Supplied data:
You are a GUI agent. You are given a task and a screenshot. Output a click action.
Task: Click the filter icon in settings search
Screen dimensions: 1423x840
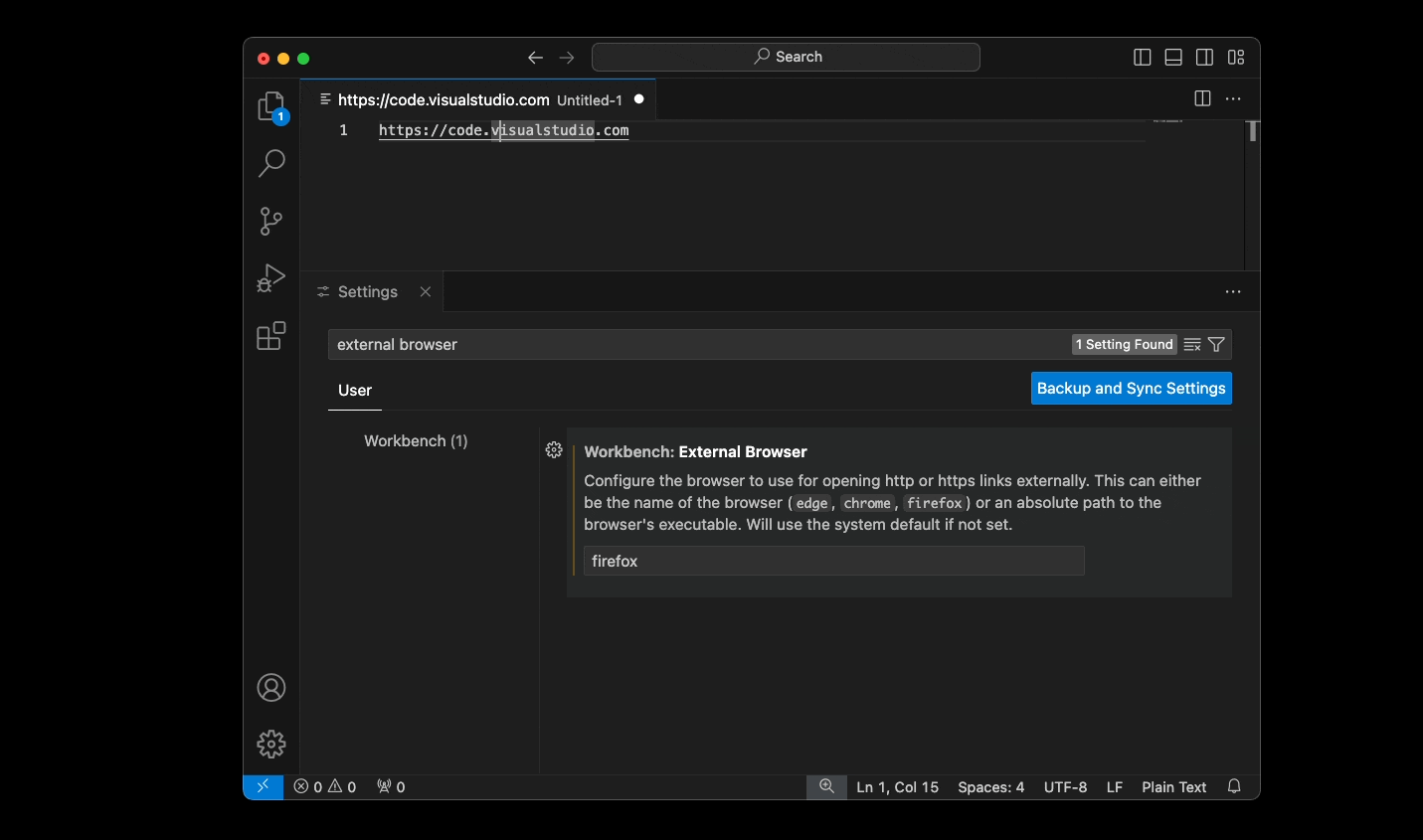pyautogui.click(x=1216, y=344)
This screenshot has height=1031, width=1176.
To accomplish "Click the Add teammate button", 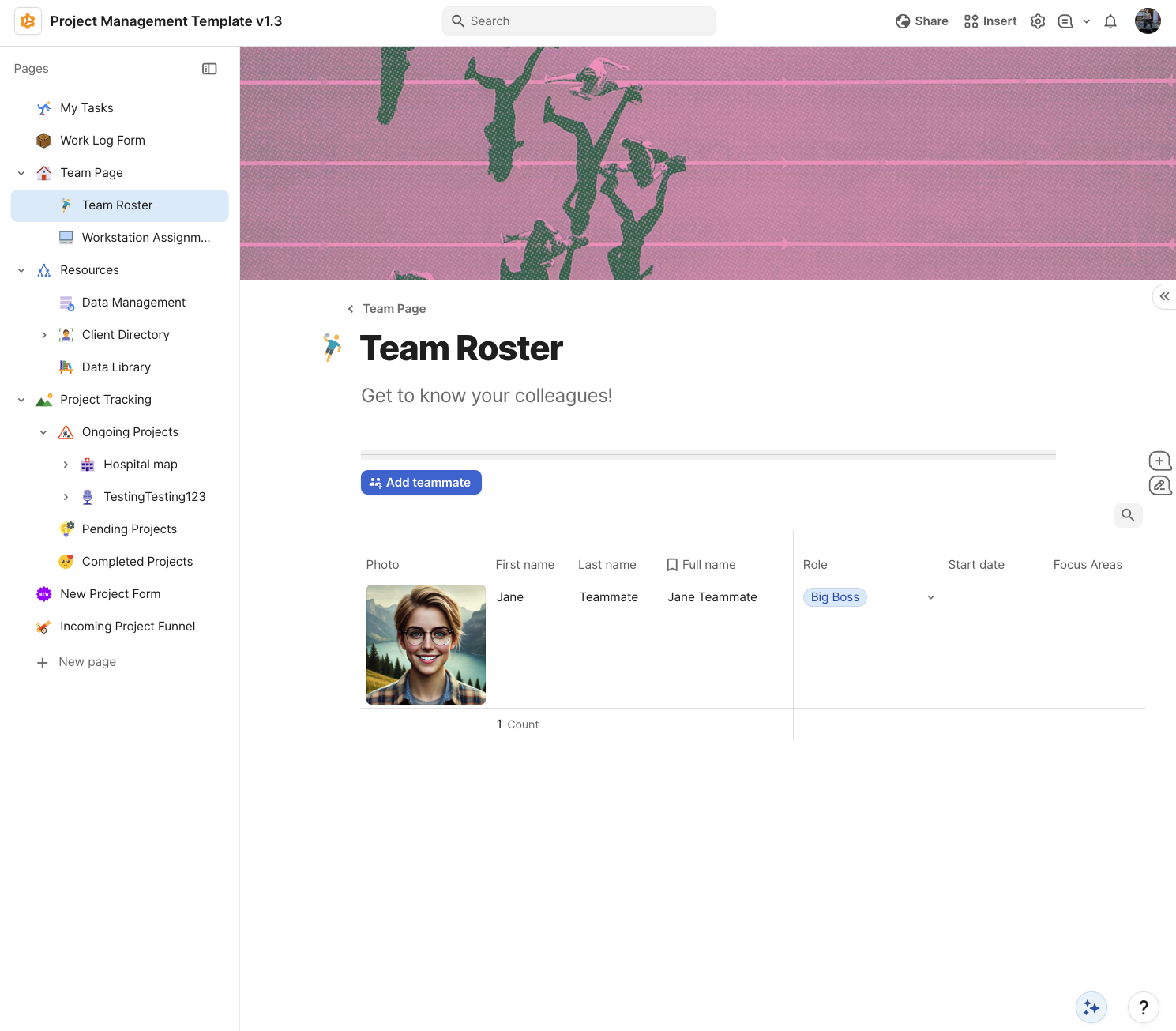I will [x=421, y=483].
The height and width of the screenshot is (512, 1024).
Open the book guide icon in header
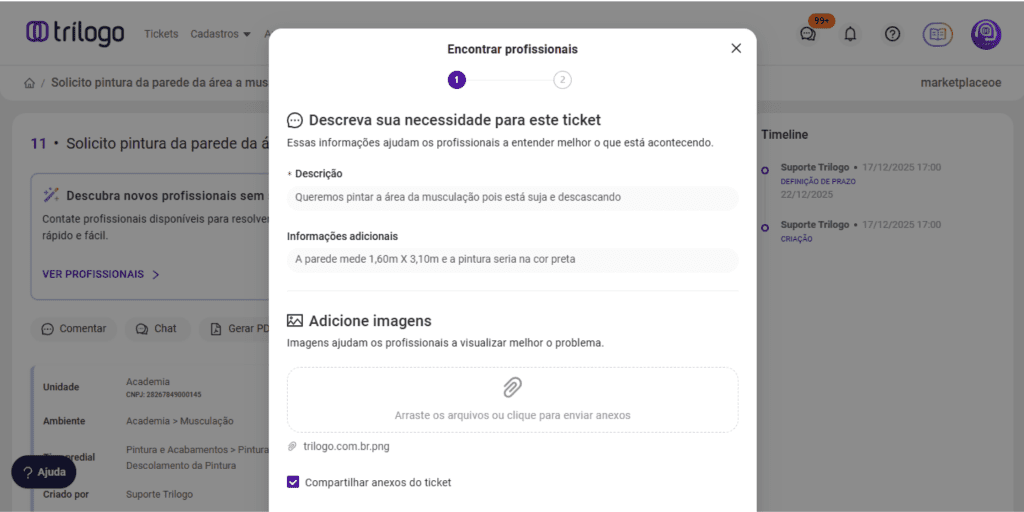[x=937, y=34]
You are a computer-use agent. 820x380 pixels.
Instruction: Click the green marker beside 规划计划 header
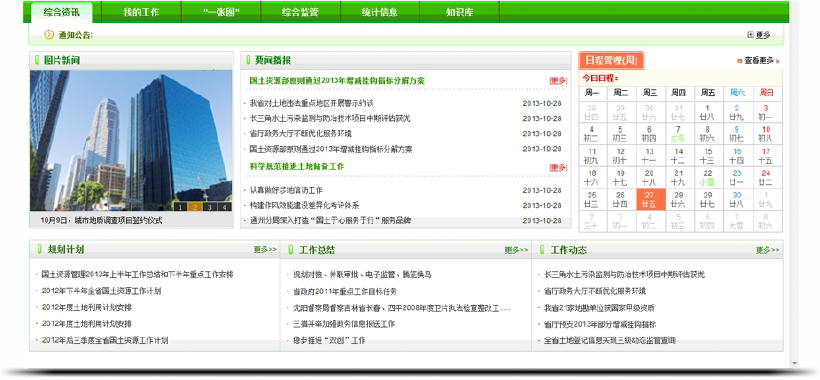click(x=39, y=249)
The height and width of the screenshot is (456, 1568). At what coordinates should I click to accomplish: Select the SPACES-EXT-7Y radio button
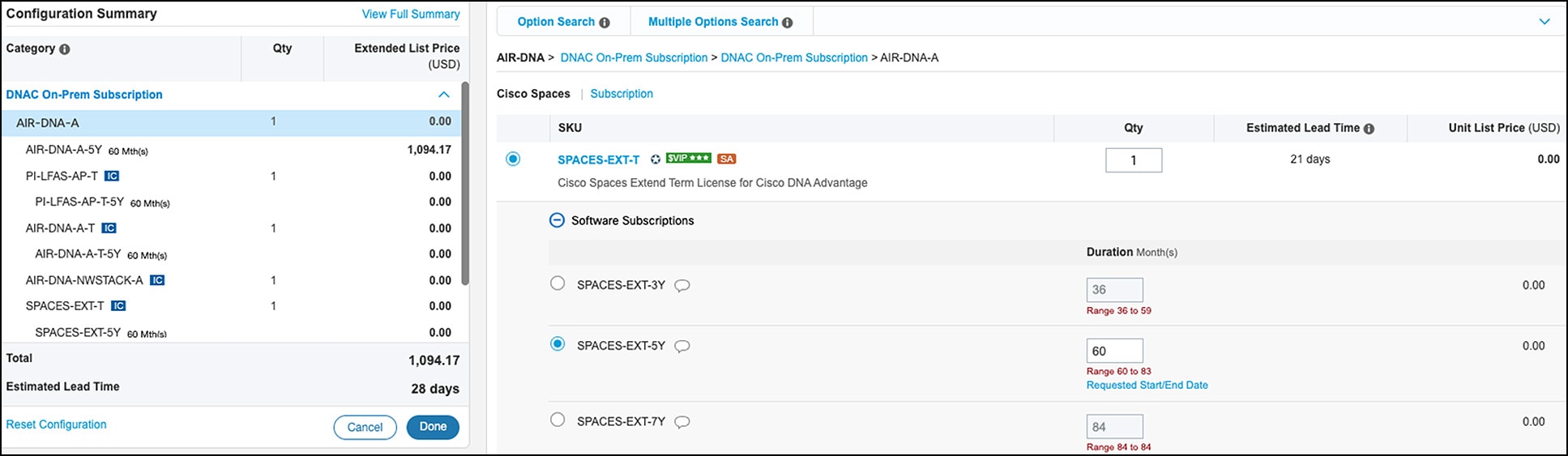pos(558,420)
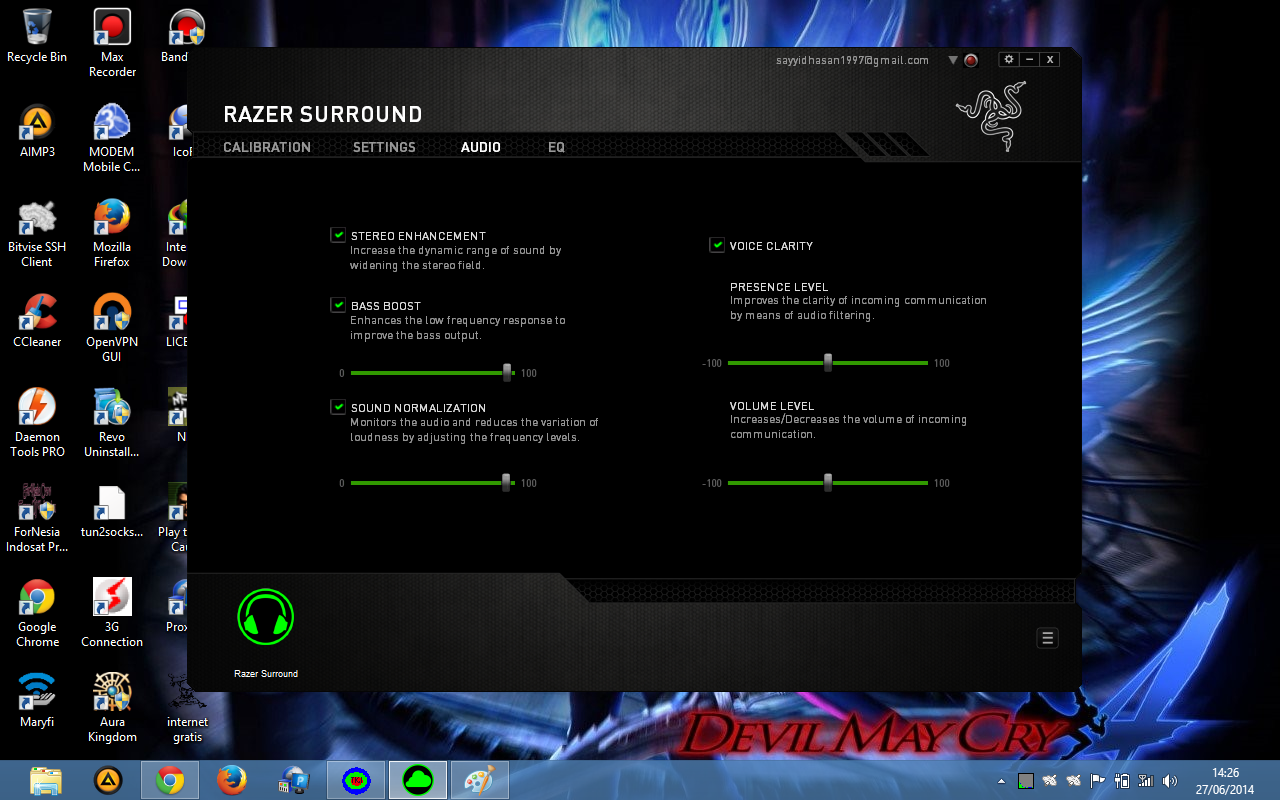Click the Razer triple-snake logo
1280x800 pixels.
(990, 117)

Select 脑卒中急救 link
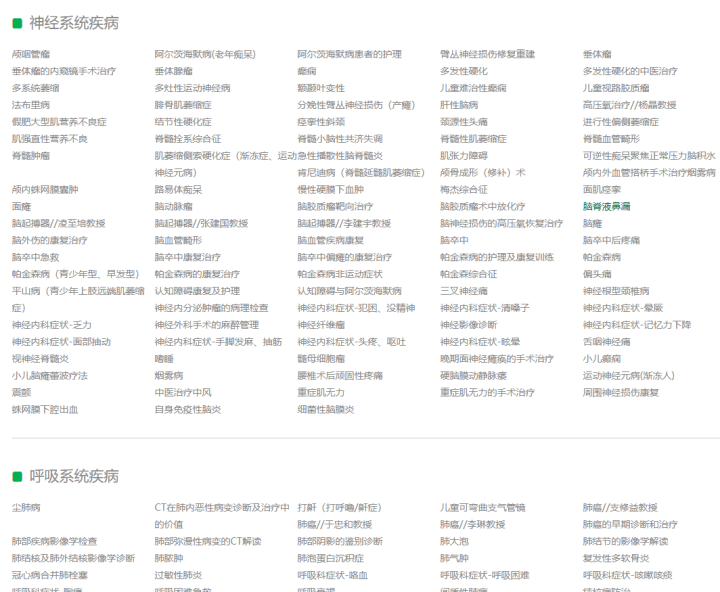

Description of the task: Return, from the data above, each line in which the string "agent" appears.

Task result:
You are a GUI agent. You are given a task and a screenshot. Output a click action.
You are a computer-use agent. 820x380 pixels.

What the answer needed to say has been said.